While I was thumbing through the intermingled stream of information as it shows up on the web, I came across an article that was proposing a different approach to communication with parents. The post itself was rather deplete of any new ideas on how to build a stronger bridge between parents and schools. What I found remarkable was not the content of the post, but some of the comments that were hosted at the bottom of this page. As most of us know, there are more than enough ‘haters’ willing to offer their vitriolic and divisive ‘words of wisdom’ in this section. The level of anonymity that the comments section provides allows people to spout off just about anything that comes to their mind and transcends itself, without thought, into nasty and often regrettable words.

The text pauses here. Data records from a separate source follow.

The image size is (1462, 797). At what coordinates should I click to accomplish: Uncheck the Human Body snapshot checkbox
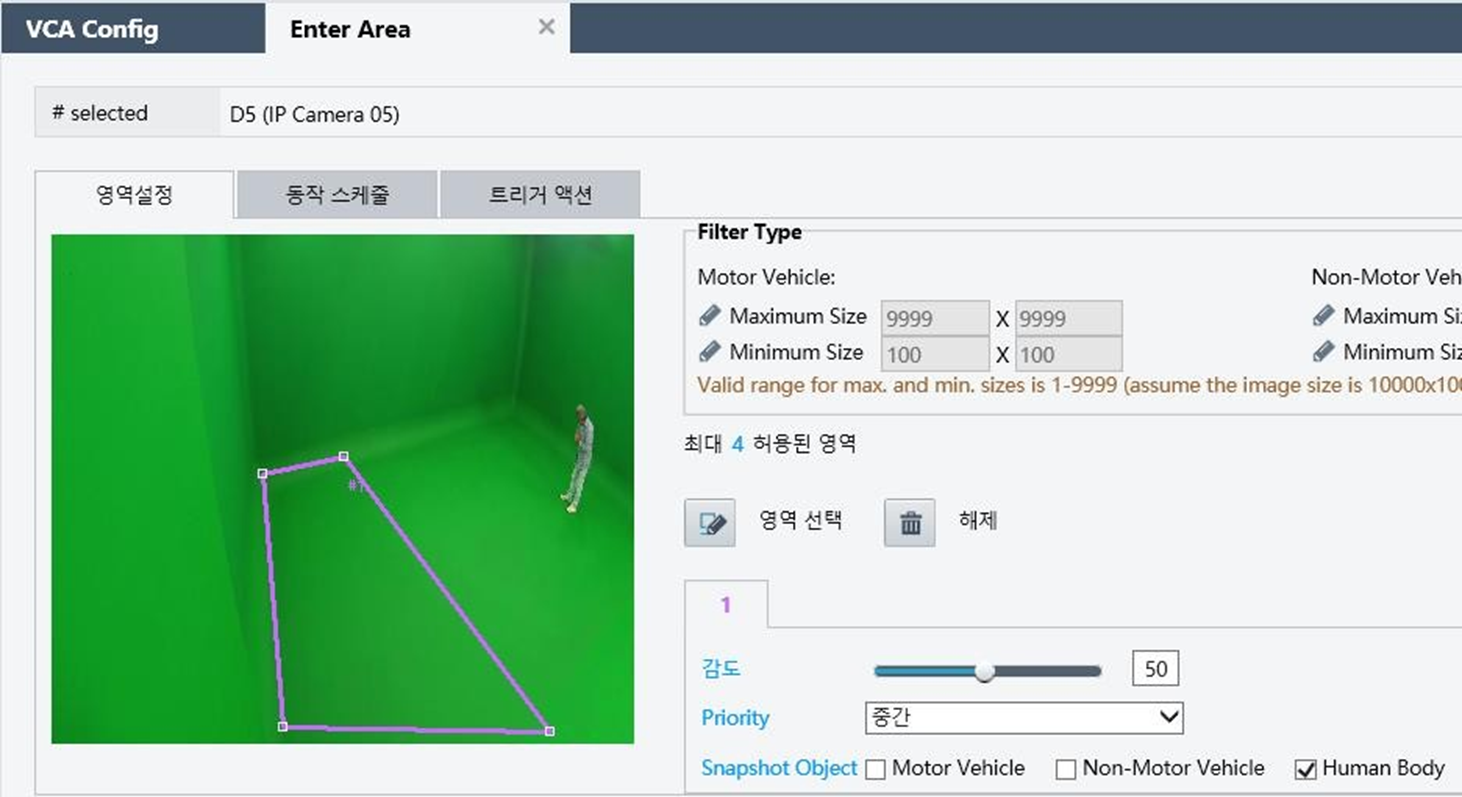[x=1305, y=769]
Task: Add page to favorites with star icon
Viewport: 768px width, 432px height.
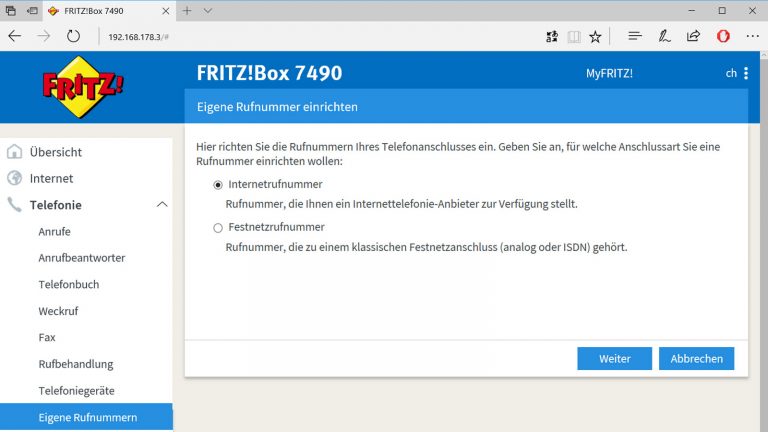Action: click(596, 36)
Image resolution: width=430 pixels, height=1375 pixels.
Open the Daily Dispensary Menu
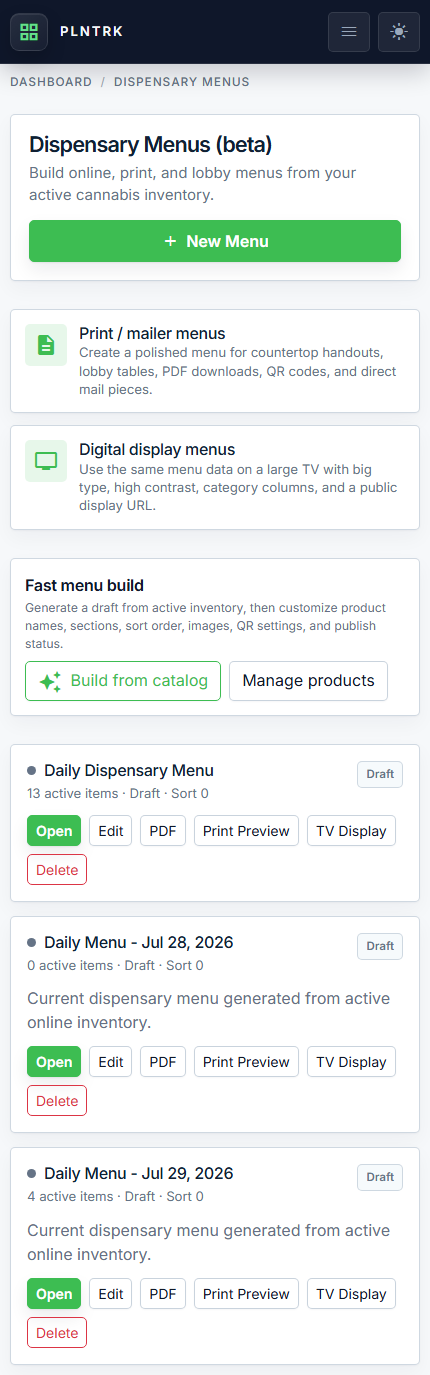pyautogui.click(x=54, y=831)
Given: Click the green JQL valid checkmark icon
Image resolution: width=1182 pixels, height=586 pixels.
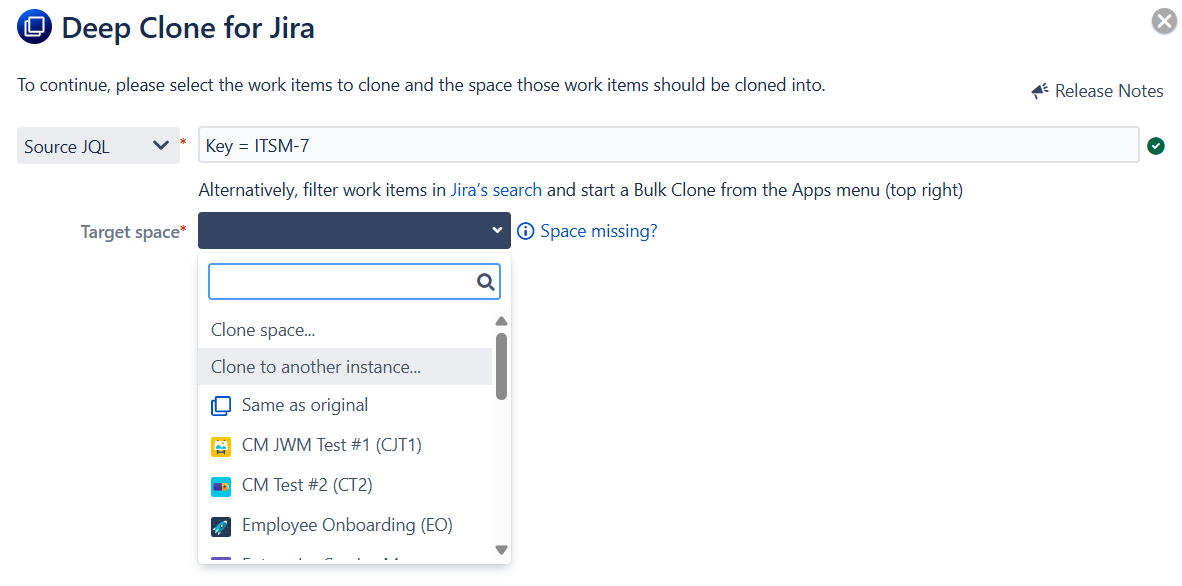Looking at the screenshot, I should pyautogui.click(x=1156, y=146).
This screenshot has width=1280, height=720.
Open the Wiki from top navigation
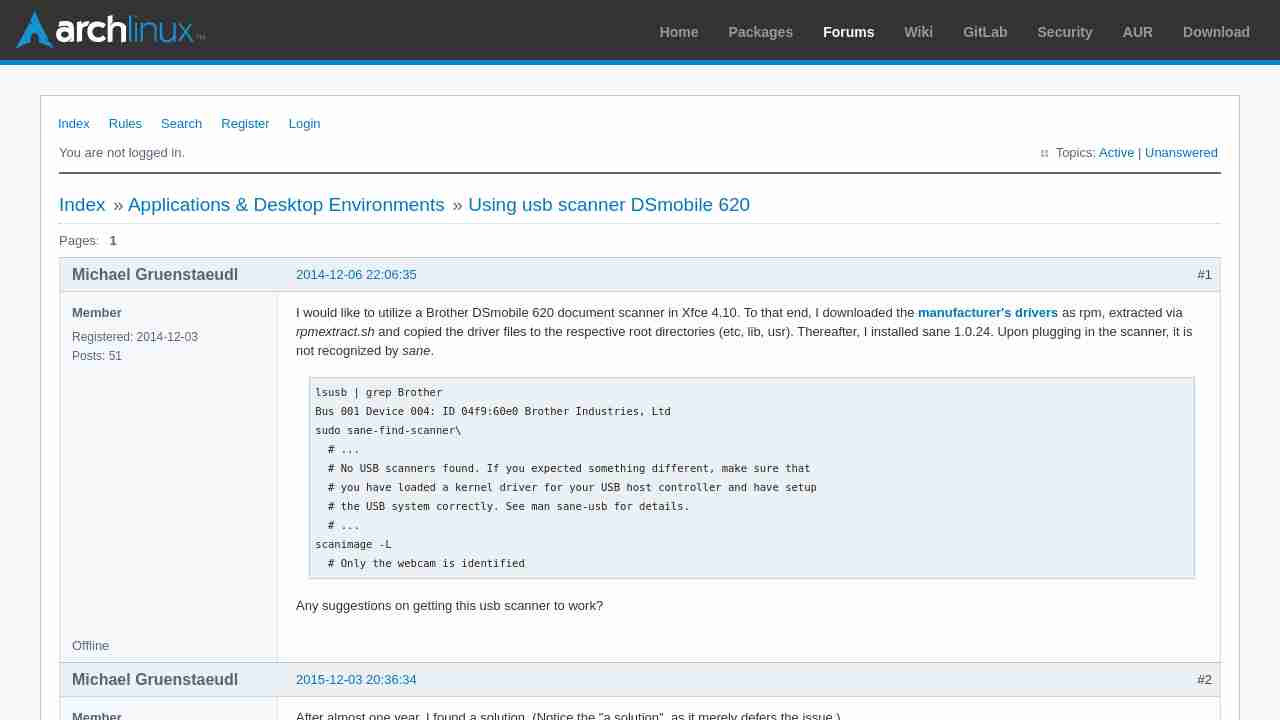[x=918, y=32]
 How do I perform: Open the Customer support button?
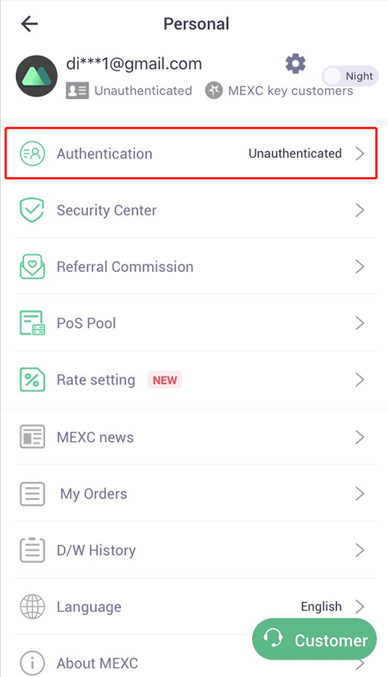coord(315,639)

One of the posters made a comment to effect that some parents simply “do not care” and no matter what we do they never will. I usually passively discount posts in the comments section and neglect to reply, but I needed to shed light to this misinformed individual. The presence of knowledge, empathy and love are some of the only tools that we have to bring light to the darkness and drive out hate. The chance that this individual or others see what is said and move a little closer to recognition and understanding, is worth the 5 minutes that it took me to respond.
My reply is as follows:
We cannot say that parents do not care. Nearly every parent cares about the wellbeing of their child. When people say ‘don’t care’, it is incorrect. What is being said is that ways that they care might not show up in the context of what the culture in power deems as caring. We must realize that parents who might fail to be directly involved with their student’s education might be coming from a place where they have had bad experiences of their own with the educational system. They may not feel that they have a voice in system. In many cases, they may be correct. We need to move away from thinking about the different ways that we can reach out to parents through social media, e-mail, etc and move towards a system that starts in the truth of the relationships of students, parents and stakeholders to the system and the people in the system. Would love to hear your thoughts.
I chose to use this platform as a way to shed a little more light on this issue and further expand on my thoughts as to why we need to begin with understanding the truths of the populations that we serve. Throughout my years of education, I have never found a parent who simply did not care about the success and wellbeing of their child. The way that parents show that they care varies from culture to culture. As educators, we must realize that it doesn’t always show up in parental engagement in schools. Although, at times, it may be more difficult to recognize the ways in which a parents show that they care, one thing that I know to be true: They care.
It Starts in the Classroom
Although we may have never met a parent, we can be almost certain that our names have come up in conversation and are familiar. In this way, the narrative of whether we are doing what is in the best interest of their child or not has already been created. Over the years, I have found that a person’s perception is reality. Whether our name is one that is used positively is not always in our control, but it often is. It starts with the way that we treat the young people who exist in our classroom spaces. Do we start with kindness, empathy and respect or are mean, dismissive, and disrespectful? Are we showing our students that we care and we are looking out for what is best for them?
I have had more than one parent conversation where the parent was immediately drawn to the tabled because of the way that their child described me as a teacher. There are many ways of showing a child that you are looking out for their well-being. No matter the way that we choose, we need to be sure that we are making our best attempt to do so.
Honor the Truth of the Community We Serve
One of the things that we must do as educators is to constantly check our biases and the biases that exist within the institution that we serve. There are a variety of levels of comfort with engaging in the school system that exist within the parent community. For some parents, their own experience with school may not have been positive. For this very reason, they may feel uncomfortable navigating the system and are far less likely to become highly engaged in the process.
Often schools are set up to serve the type of parent is already a part of the system. How are we working to make a space at the table for all parents?
Additionally, many schools only make time during work hours for parents to come in and meet with teachers. This very system is based out of inequity. There are many parents who may not be able to come in during these times and are therefore unable to attend important meetings. If we value the voices of our parents, we must look for better options for parents to become engaged in the process of education.
Over the years, I have heard many different people pointing to the fact that some parents do not show up to school in an effort to show that parents simply do not care about their children. This statement couldn’t be further from the truth. In order to begin to create a bridge between parents and the school, we must first begin by listening to the truths of the people who we serve. If we do not first acknowledge their truths, then we risk widening the divide and rather than narrowing it. We must work to bring the parents to the table to build a coalition rather than pointing fingers and placing blame. It takes a community to raise a child and we must make space at the table for all voices to show up. That often times involves reaching out in different ways that go beyond the norm.
Finger pointing and placing blame is not a tactic that works to solve anything. If we truly want to build a coalition that bridges the gap between parents and the school community. Doing this starts with understanding the truth of the people in the communities that we serve. We must help parents build the tools to effectively engage with the school system. The responsibility for fostering the growth of the whole child is one that we all share.